The hula hoopers will be fed a steady diet of kettle corn and blooming onions and have Rusted Root’s entire discography played at them while they spin. The hoops themselves have been rigged to transfer the energy directly into the Rochester grid and it’s been said “one hippy can power an entire home during ‘Send Me On My Way.'”

Protesters Shut Down 490 Long Enough For Spirit Halloween To Open

Rochester, NY – Black Lives Matter protesters followed through on their promise to shut down traffic today during rush hour and it caused some unexpected consequences.

The event shut down multiple checkpoints to I-490 for 8 minutes and 46 seconds, which is the same amount of time George Floyd was on the ground with a police officer’s knee on his neck.

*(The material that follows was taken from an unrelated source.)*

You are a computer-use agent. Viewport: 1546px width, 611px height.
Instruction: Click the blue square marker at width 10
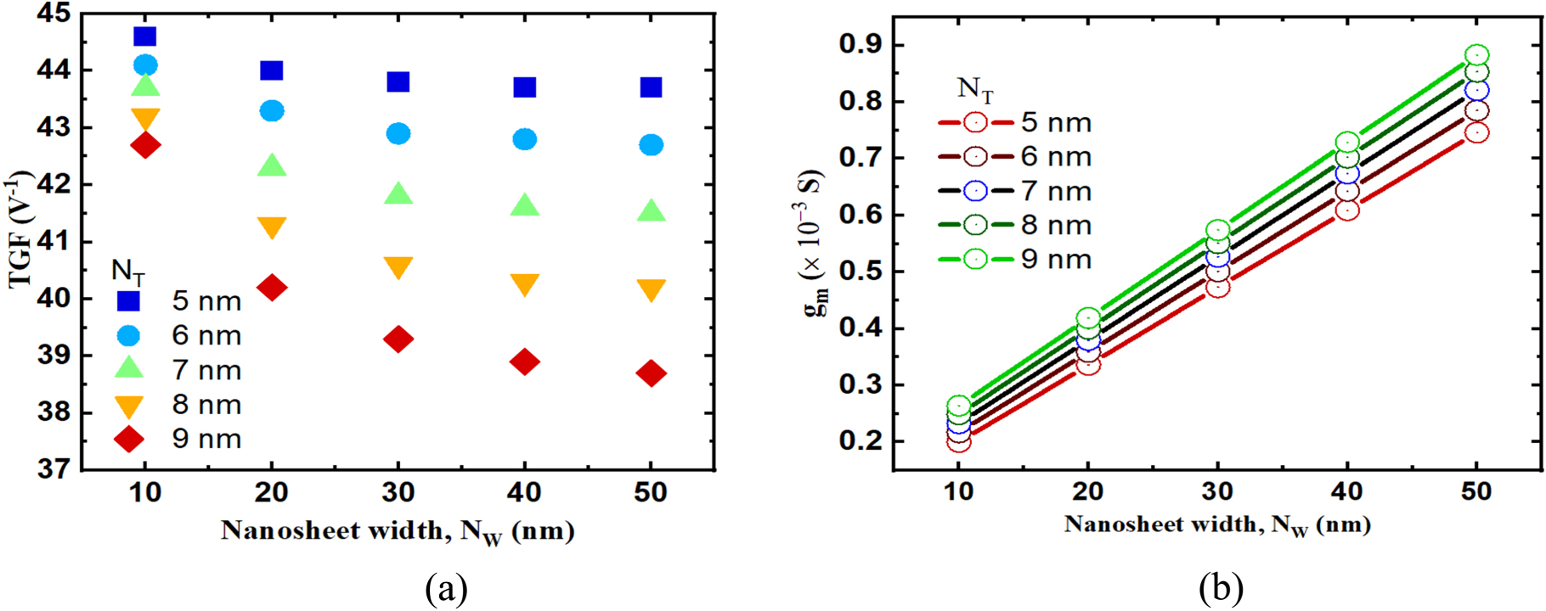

During that time, a group of unmarked vehicles appeared, and masked men jumped out the door.  While the demonstrators were afraid it could be federal agents there to kidnap them, but they were surprised to find these men were carrying power tools instead of ground control weapons.

“It was crazy. These dudes just appeared and in 3 minutes, there was a fully erected business right in the middle of 490” one protester reported to The Inner Loop Blog.  Moments later, a Spirit Halloween banner was haphazardly hung from the front of the construction, and the open sign was turned on.

“Well this isn’t what we meant by wanting progress but I guess it’s something,” said one exasperated protester.